Given passage:

Alan MacDiarmid, co-discoverer of the field of conducting polymers, more commonly known as “synthetic metals,” was the chemist responsible in 1977 for the chemical and electrochemical doping of polyacetylene, (CH)x, the “prototype” conducting polymer, and the “rediscovery” of polyaniline, now the foremost industrial conducting polymer. Alan G. MacDiarmid shared a Nobel Prize in Chemistry with Dr. Alan J. Heeger and Dr. Hideki Shirakawa.
The Royal Swedish Academy of Sciences awarded the prize to the three for the discovery and development of conductive polymers. Alan G. MacDiarmid (born April 14, 1927; mother, Ruby and father, Archibald MacDiarmid ) grew up in New Zealand, and received his Ph.D. at University of Wisconsin 1953 and at University of Cambridge, UK, 1955. He was associate professor at University of Pennsylvania 1956 and received a professorship there 1964. Since 1988 he is Blanchard Professor of Chemistry.
In 1973, he began research on (SN)x, an unusual polymeric material with metallic conductivity. His interest in organic conducting polymers began in 1975 when he was introduced to a new form of polyacetylene by Dr. Hideki Shirakawa at the Tokyo Institute of Technology. The ensuing collaboration between MacDiarmid, Shirakawa and Alan Heeger (then at the Department of Physics at the University of Pennsylvania) led to the historic discovery of metallic conductivity in an organic polymer.
MacDiarmid recalled that he invited Shirakawa to Penn to study polymers after they met over a cup of green tea at a conference at the Tokyo Institute of Technology, where MacDiarmid was giving a lecture. When MacDiarmid-who noted that he likes “pretty things”-showed Shirakawa a “golden-colored” polymer made of silver nitride, Shirakawa showed him a “beautiful silvery polymer” made of polyacetylene. “I said, ‘If I can get some money, could you come and join me for a year at Penn?’” MacDiarmid said.
“And he said ‘Yes.’” While at Penn, they soon found that Shirakawa’s silvery polymer “showed some conductivity, not very high, but this elemental analysis also showed that there was impurity in it. So we said, ‘Well, obviously, you make it more pure, you get a higher conductivity.’” But, MacDiarmid noted, Shirakawa found that “the purer he got it, the more the conductivity decreased instead of increasing.” They then added iodine, which removed some of the tightly packed electrons, “and suddenly the conductivity increased within a few seconds to millions and billions of times higher than what it was before.”
MacDiarmid and Heeger enjoyed a “very, very crucial and successful collaboration for about 10 years,” MacDiarmid recalled. “We would arrange to get together every Saturday morning-we strictly said not to discuss anything specific; purely to sit down and let our minds wander and consider crazy things, which we did.” From his point of view, MacDiarmid said, the “whole climate of Penn is really just great” for research, and its interdisciplinary strengths are complemented by the quality of its students. “We all know that the research done in a given research group cannot be better than the students-undergraduate, graduate or post-doctoral,” he said. “If you have very good people working-not for you but with you, then the chances of finding very important, critical, unexpected things are pretty high.”

Dataset excerpts:
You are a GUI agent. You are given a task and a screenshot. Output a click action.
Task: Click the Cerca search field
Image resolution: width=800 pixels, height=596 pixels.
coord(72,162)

--

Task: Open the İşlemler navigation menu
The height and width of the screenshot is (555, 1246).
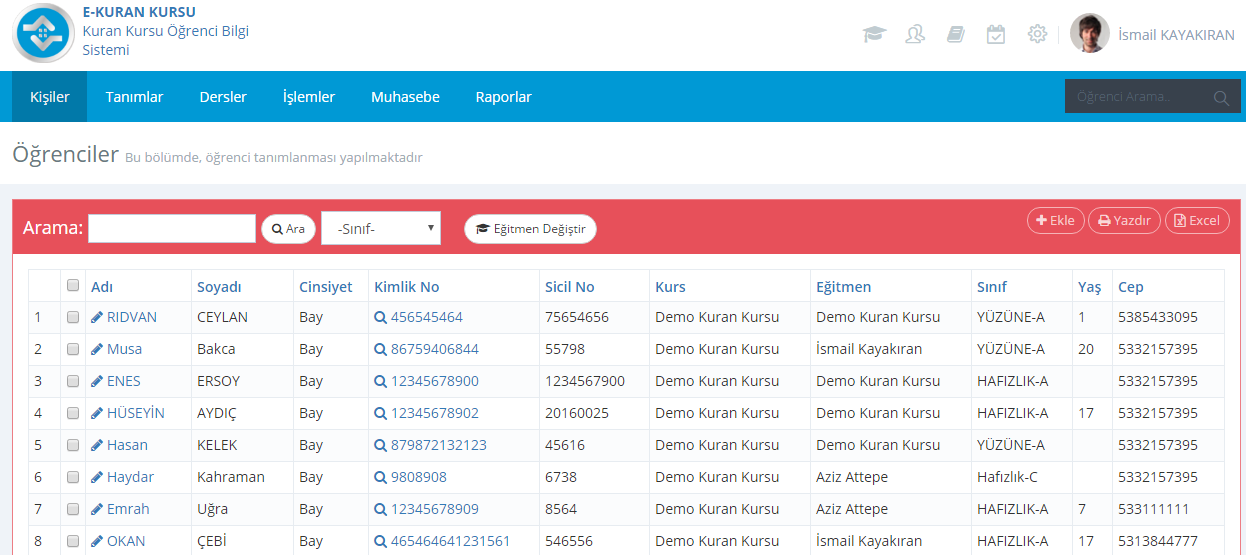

...

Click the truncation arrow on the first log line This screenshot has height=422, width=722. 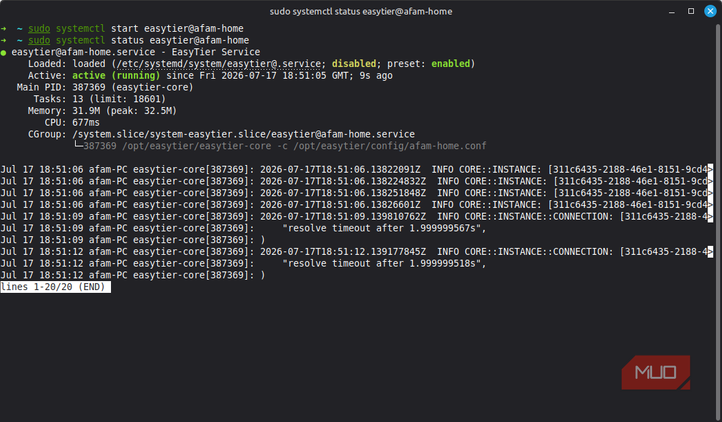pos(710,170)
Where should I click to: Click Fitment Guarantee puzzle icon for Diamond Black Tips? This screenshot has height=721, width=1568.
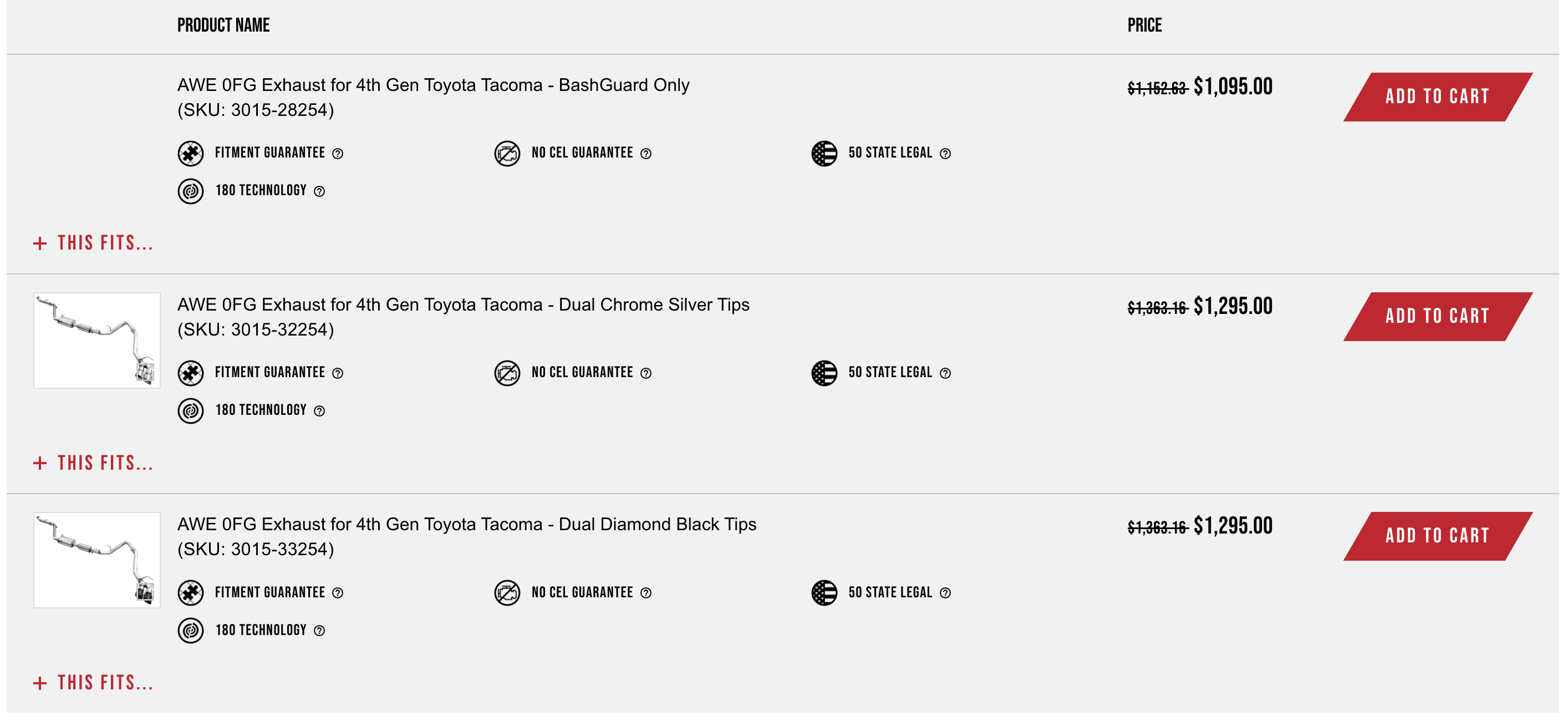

Required actions:
1/ In the MacDiarmid text, what substance did the researchers add to the polyacetylene to make its conductivity jump?
2/ Repeat the MacDiarmid text word for word, beginning at the words "In 1973, he" and stopping after "an organic polymer.".

Results:
1/ Iodine

2/
In 1973, he began research on (SN)x, an unusual polymeric material with metallic conductivity. His interest in organic conducting polymers began in 1975 when he was introduced to a new form of polyacetylene by Dr. Hideki Shirakawa at the Tokyo Institute of Technology. The ensuing collaboration between MacDiarmid, Shirakawa and Alan Heeger (then at the Department of Physics at the University of Pennsylvania) led to the historic discovery of metallic conductivity in an organic polymer.